Pusan fest revels in all films Asian
By PHILIP BRASOR
Special to The Japan Times
South Korea's biggest box-office hit of the year is the disaster movie "Haeundae," which has been seen by 11.3 million Koreans. The title refers to the beach-resort area of Pusan, where from Oct. 8-16 the 14th annual Pusan International Film Festival took place. In fact, most of the festival is held in Haeundae, and on the second night I watched a computer-generated reproduction of the hotel where I was staying toppled by a 50-meter-high "megatsunami."
"Haeundae" is the Korean film industry's latest challenge to Hollywood hegemony, at least in Asia. It is also one of the most pirated movies in the region, and each of the 354 movies screened at the festival, considered Asia's most significant film event, was preceded by a public-service announcement in which laughing movie stars encourage viewers to be "good downloaders."
They can afford to be gentle. Asian films, and Korean films in particular, are doing well right now. Production financing remains robust and ticket sales are rising. Following the removal of the government's quota for domestic movies several years ago, Korean films slumped, but are now back with a vengeance. July-September box office receipts topped $281 million, making it the biggest third quarter in the history of Korean cinema.
This success is qualified. Western markets are buying fewer Asian films. Despite comments made by comedian-director Hitoshi Matsumoto that he made his surrealist comedy "Symbol" for "an international audience," the mood at PIFF was that there's nothing wrong with designing movies for the home crowd. As a spectacle, "Haeundae" may not compete in the West with Roland Emmerich's upcoming blockbuster "2012," but the better Korean films at the festival weren't out to compete with anyone, which is why they're beating Hollywood on their own turf.
"Thirst," the latest from director Park Chan Wook ("Old Boy"), which won the Jury Prize at Cannes, was shown at PIFF in a new expanded version. Park's baroque style and fondness for gore was well served by the tale of a Catholic priest (Song Kang Ho) who volunteers for a vaccine test and ends up as a vampire. The movie's mixture of big themes, acrobatic sex, fountains of blood and black comedy is a structural mess, but it's unlike any horror movie you'll see anywhere.

COLLECTED MATERIAL:
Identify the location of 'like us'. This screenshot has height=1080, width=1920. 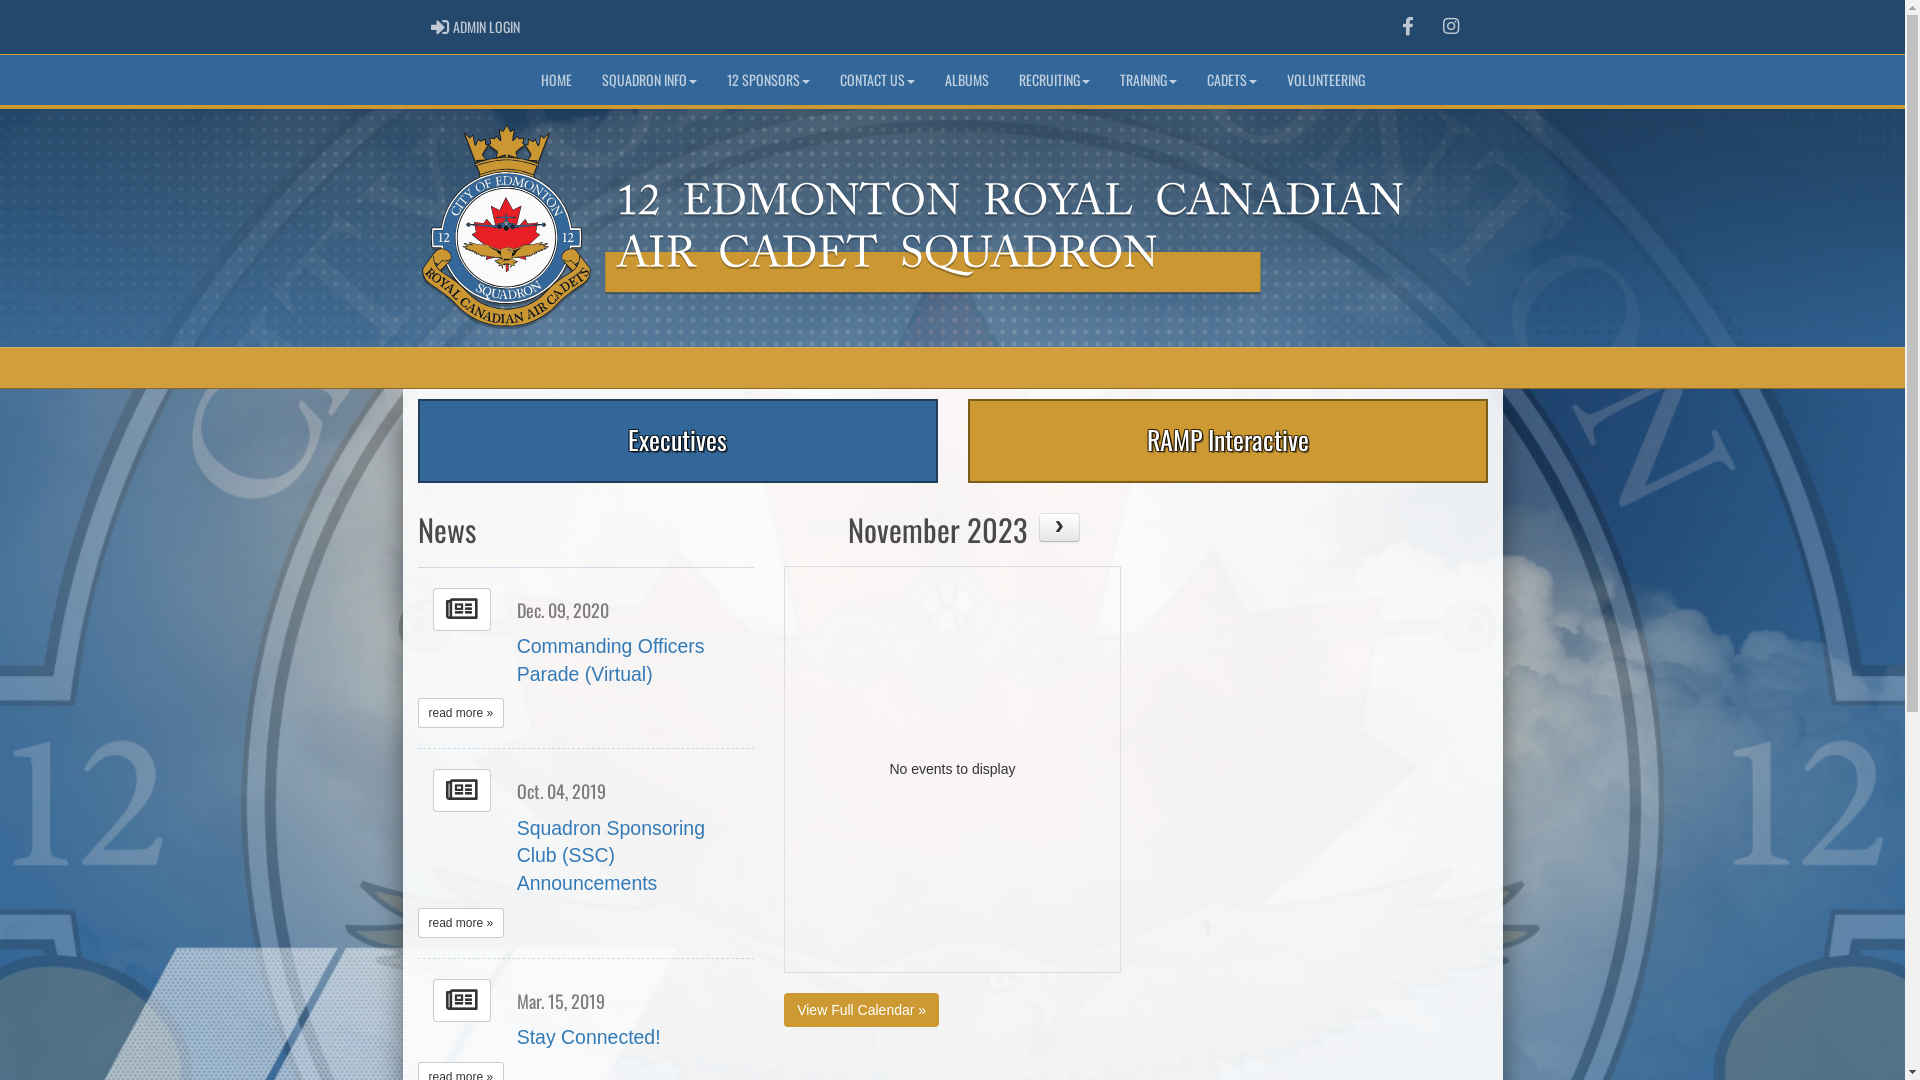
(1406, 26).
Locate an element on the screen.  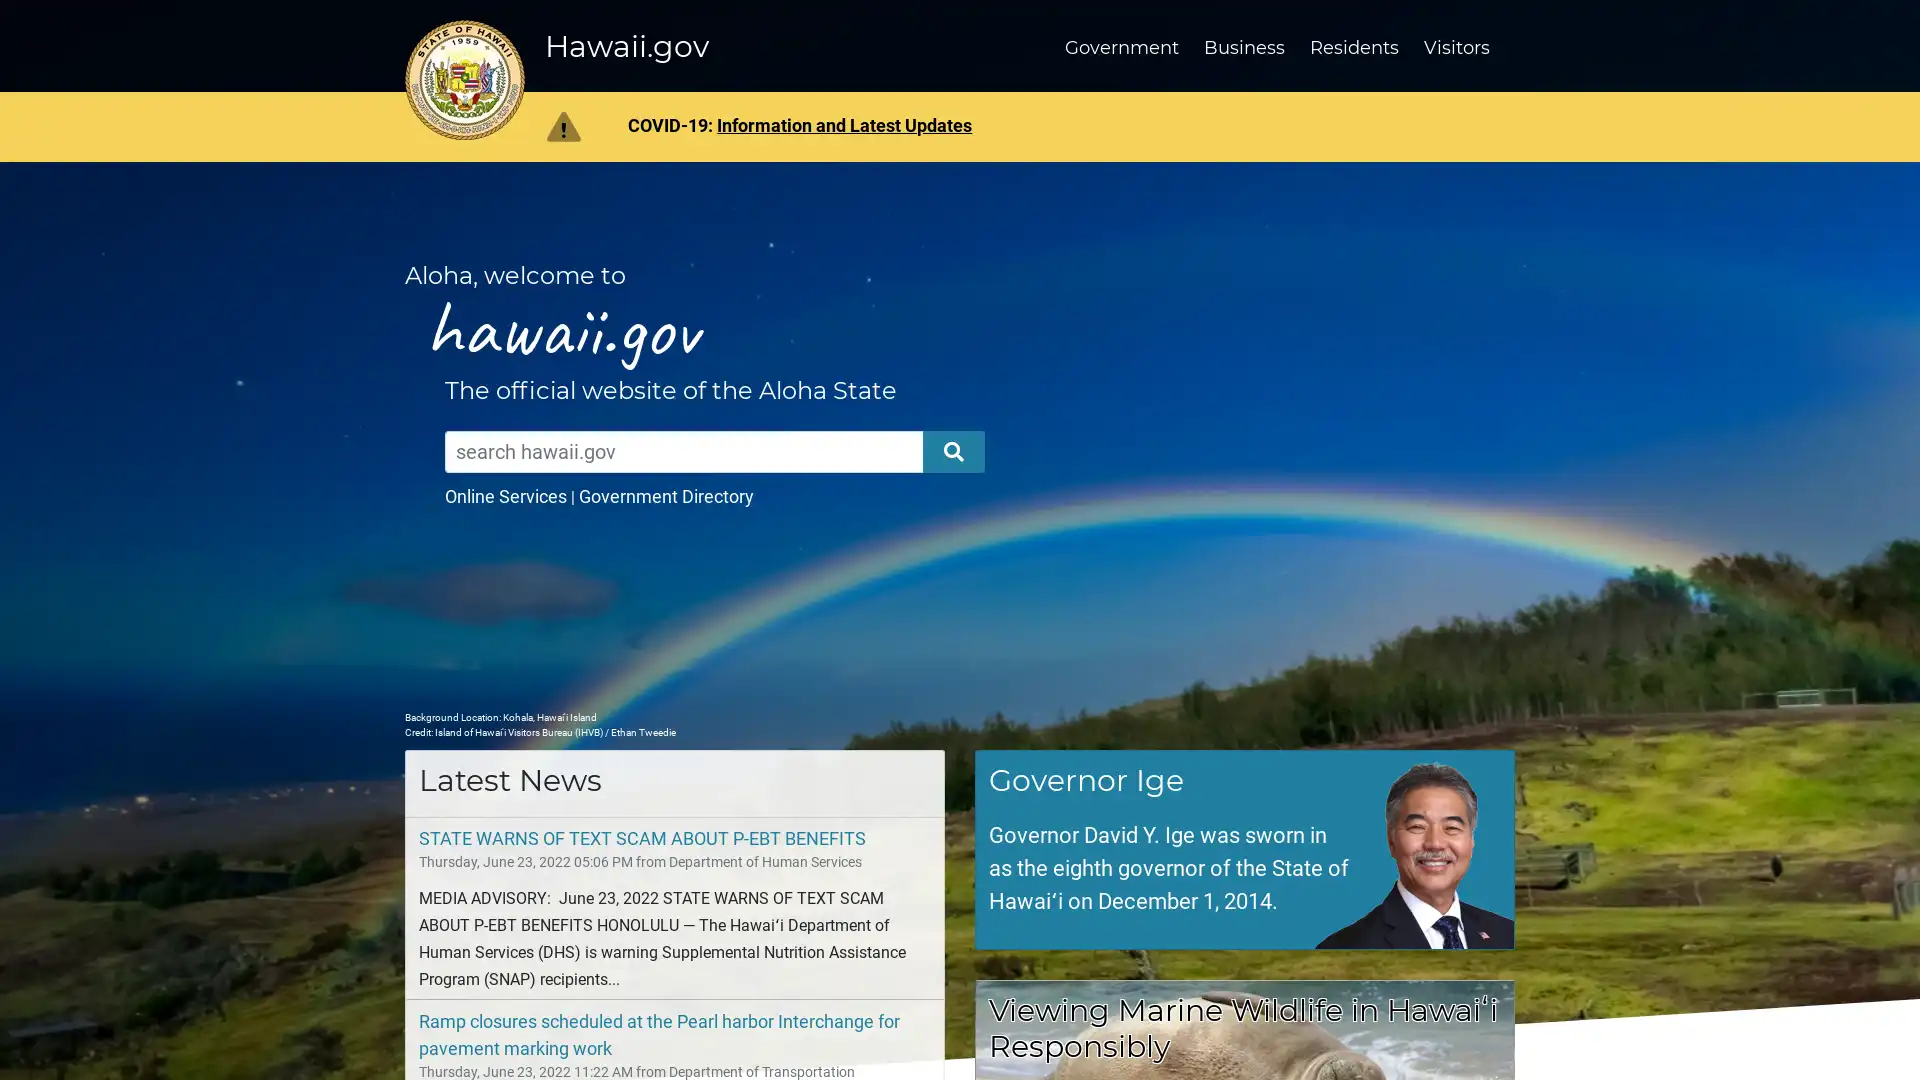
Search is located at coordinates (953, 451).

PROBLEMS TO WORK ON:
• A. Rewrite the paragraph of the Pusan film festival article that begins "They can afford to be gentle" as a short bulleted list that keeps its main facts.
• B. Summarize the Pusan film festival article in two sentences.
The lines that come after the Pusan film festival article are separate material.

EXERCISE RESPONSES:
• A.
- Asian films, and especially Korean films, are doing well right now.
- Production financing remains robust, and ticket sales are rising.
- Korean films slumped after the government's quota for domestic movies was removed several years ago, but they have come back strongly.
- July-September box office receipts topped $281 million, the biggest third quarter in the history of Korean cinema.

• B. The 14th Pusan International Film Festival ran Oct. 8-16, mostly in Haeundae, the beach-resort area that gives its name to "Haeundae," South Korea's biggest box-office hit of the year. Korean films are doing well at home, with a record third quarter of box office receipts, and although Western markets are buying fewer Asian films, the mood at the festival was that there's nothing wrong with designing movies for the home crowd.